西日暮里でラーメン店「麺屋義」を営む実在のろう者。演技初挑戦ながら、ろうの父親として強い存在感を放つ。
和彦の友人・竹田役:那須英彰・今井彰人
それぞれドラマ『デフ・ヴォイス』、映画『ぼくが生きてる、ふたつの世界』などで聴覚障害をテーマにした作品に出演。日常と社会の間で揺れるろう者たちのリアリティを支える。
団体職員・沖田役:板橋駿谷
『今日から俺は!!』(ドラマ)、『ある男』(映画)などで印象を残す個性派俳優。

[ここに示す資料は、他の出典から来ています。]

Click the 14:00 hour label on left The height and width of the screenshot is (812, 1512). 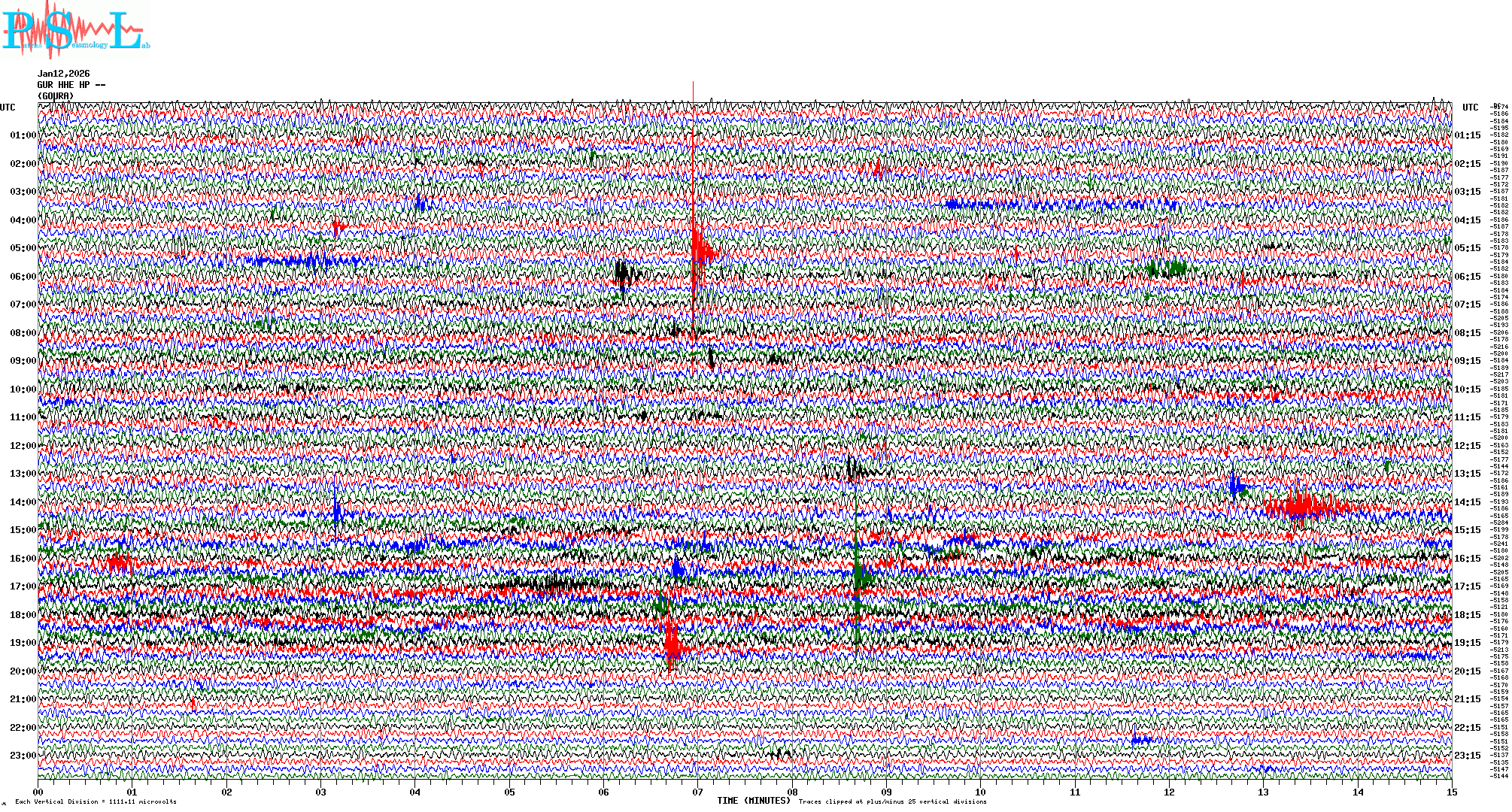tap(23, 502)
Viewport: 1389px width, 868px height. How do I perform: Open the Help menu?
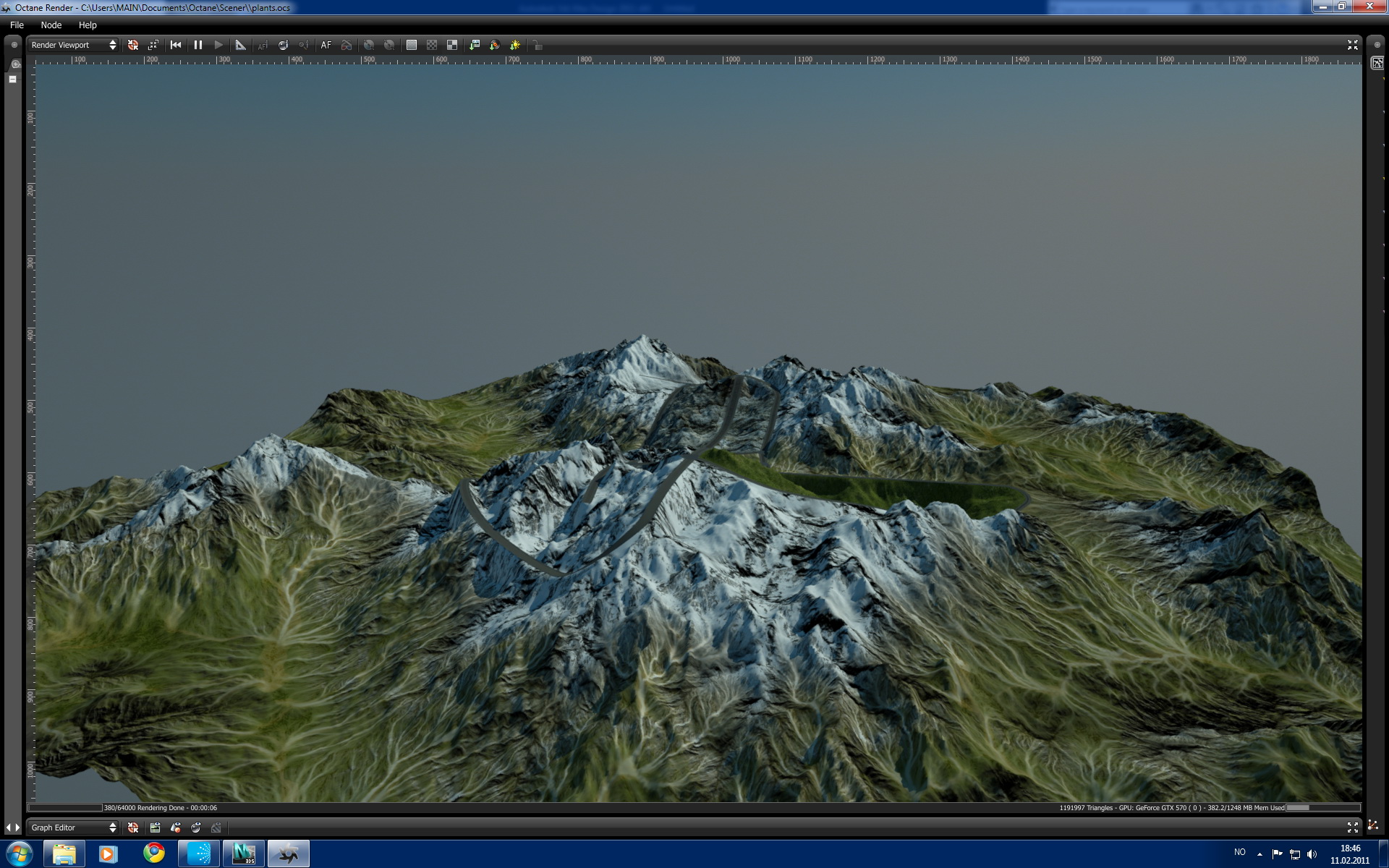pos(88,25)
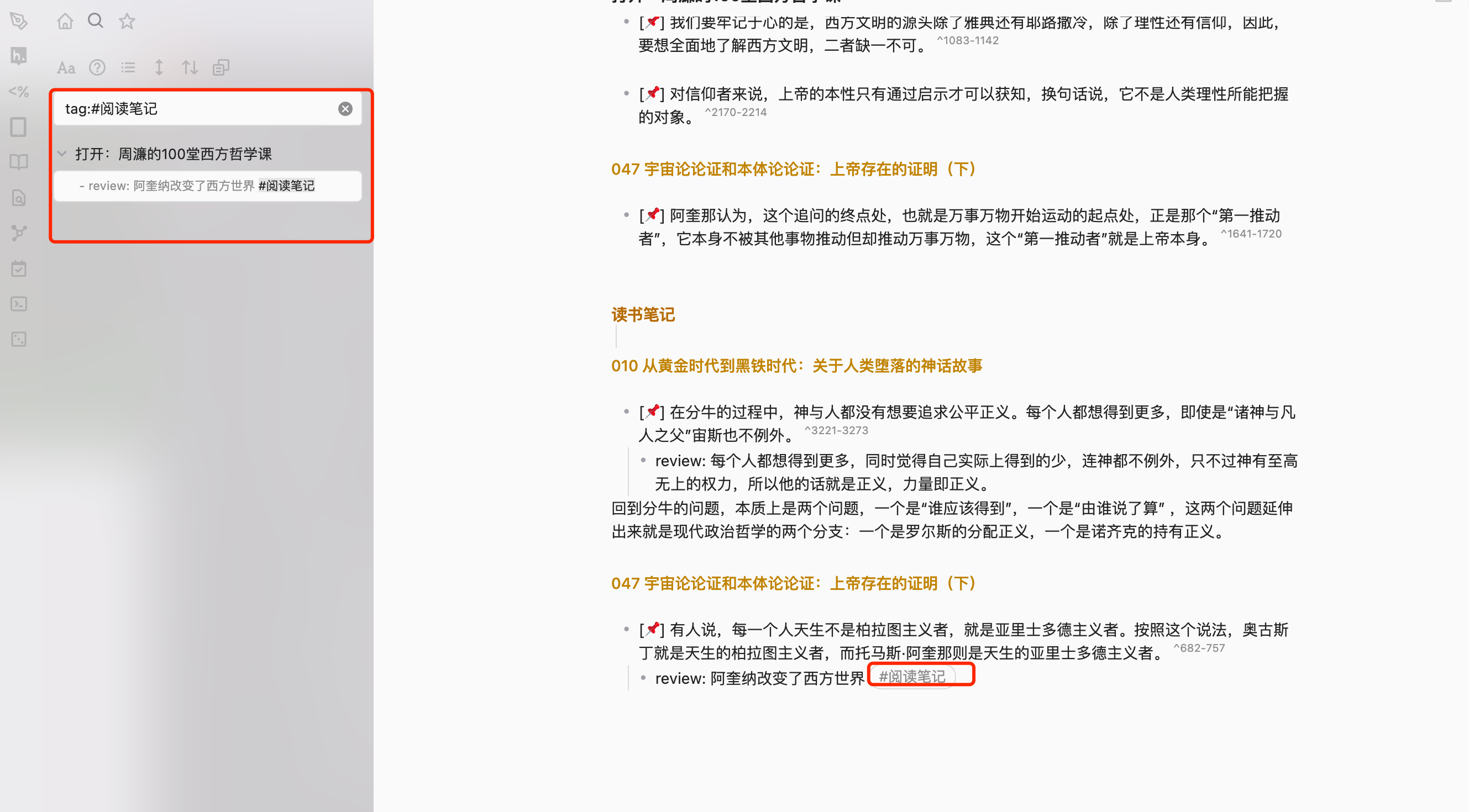
Task: Toggle expand all search results
Action: 159,67
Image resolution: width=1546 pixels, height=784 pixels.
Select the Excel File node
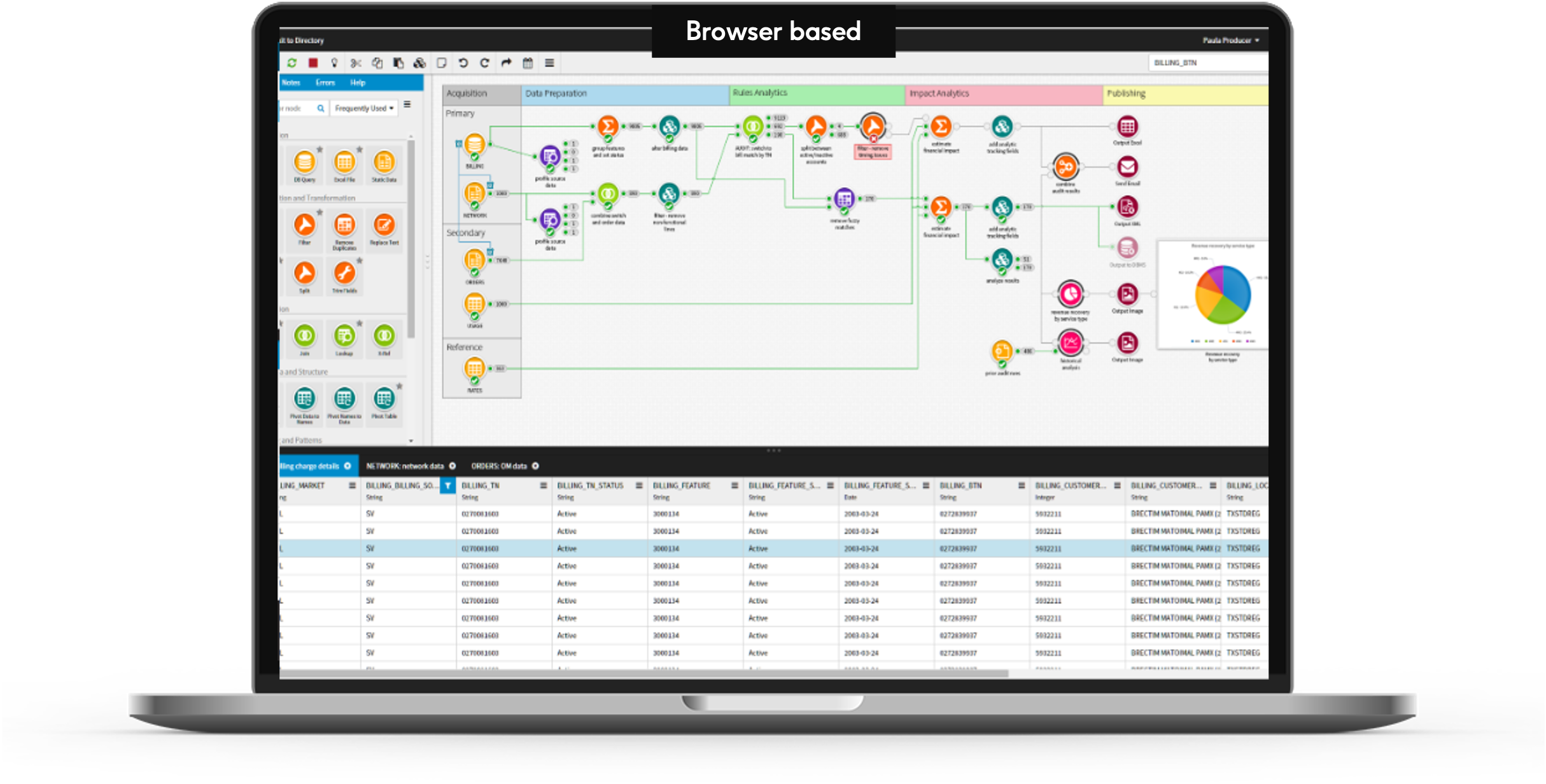point(344,162)
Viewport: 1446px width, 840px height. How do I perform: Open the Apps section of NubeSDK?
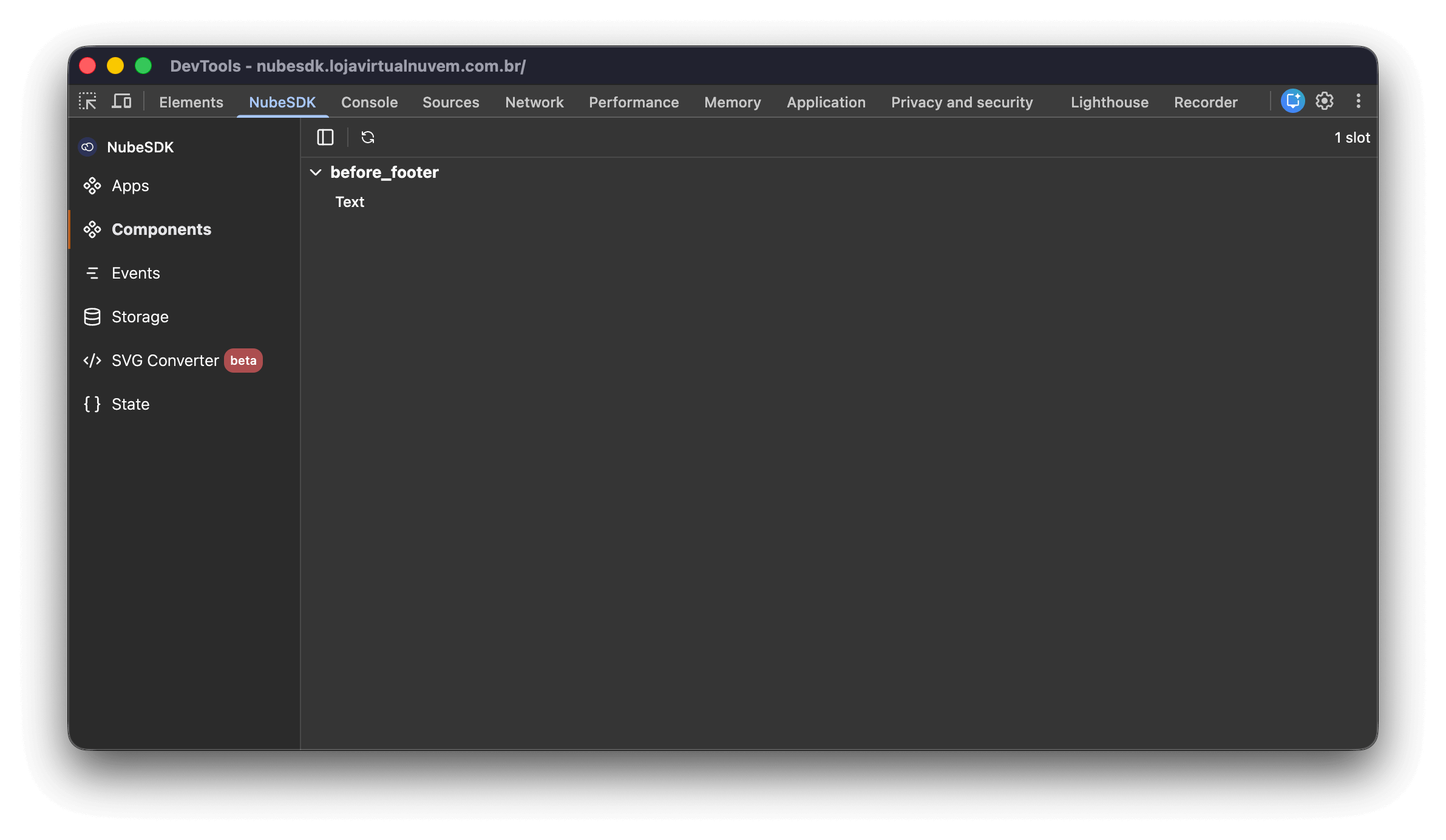[129, 186]
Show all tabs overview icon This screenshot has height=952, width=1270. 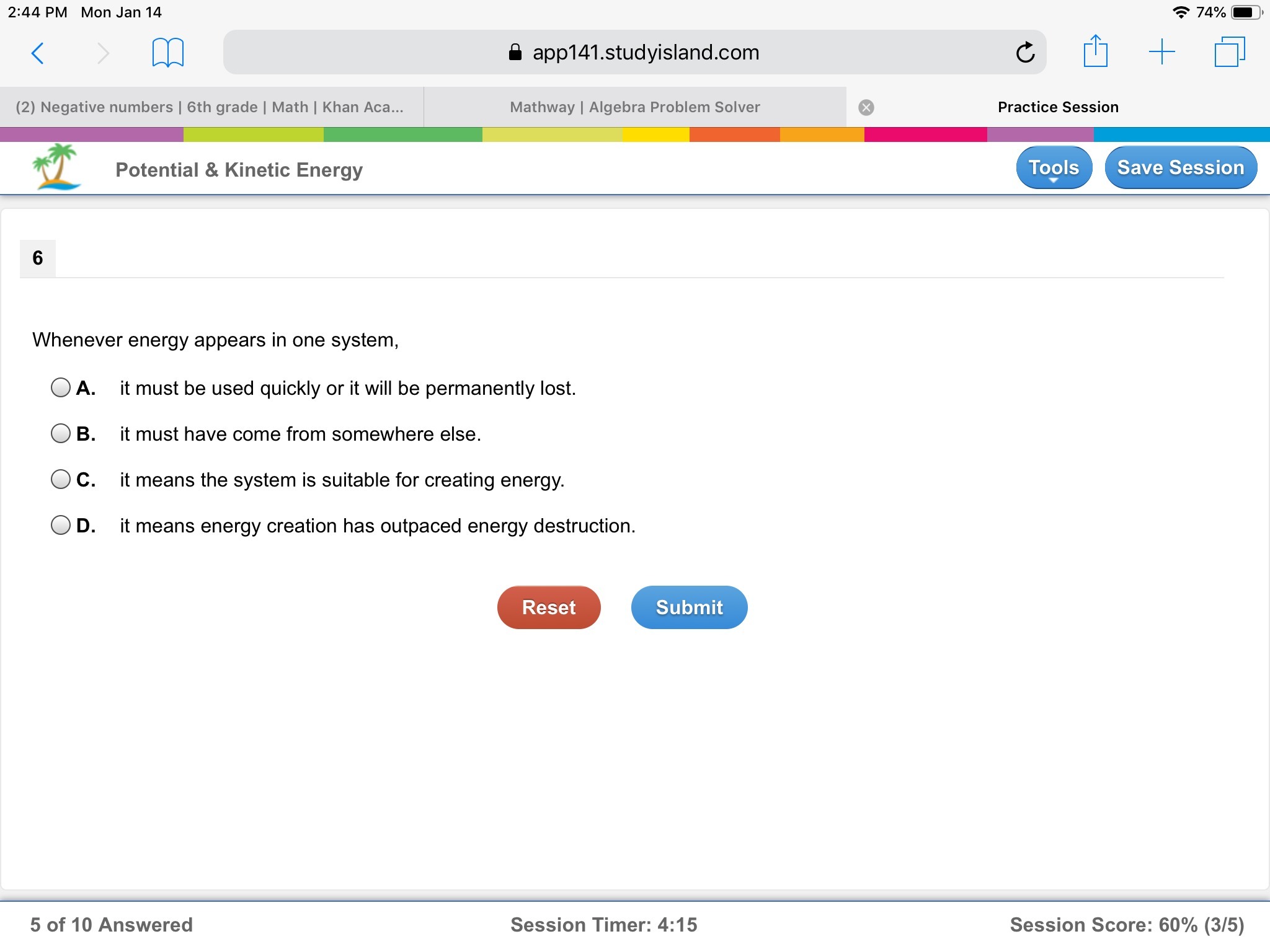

本作では街の再開発に関わる行政職員を演じ、物語の社会的側面を補強する。
ろう学校の教師・山際役:小野花梨
『ドクターX』『世界の終わりから』などで知られる。教育現場から見た“言葉の壁”を象徴するキャラクターとして登場。
ヒワ役:ユードゥルム・フラット
2003年生まれ、トルコ出身のユードゥルム・フラットが物語の要となる青年ヒワを演じる。本作で映画初出演。2025年、舞台演劇ハロルド・ピンター作『ノーマンズランド』(オクシモロンシアタークラブ第1回公演)出演。
監督・脚本を務めるのは河合健

『なんのちゃんの第二次世界大戦』(2021)で注目を浴びた新鋭監督。自身もCODAとして育った経験を持ち、言語・文化の壁を超えるテーマをリアルに描きます。「“言葉が違う”ということを、問題ではなく“きっかけ”として描きたかった」と語っています。
映画『みんな、 おしゃべり!』は2025年11月29日公開

言葉が通じないからこそ、人は心で話す――。『みんな、おしゃべり!』は、日本手話とクルド語、そして“まだ名前のない言葉”が織りなす、人と人の再生の物語です。 笑って、もめて、泣いて、また話す。“おしゃべり”が止まらない人々の群像劇が、静かに、しかし確実に観客の胸を打ちます。 映画『みんな、おしゃべり!』は、2025年11月29日公開です。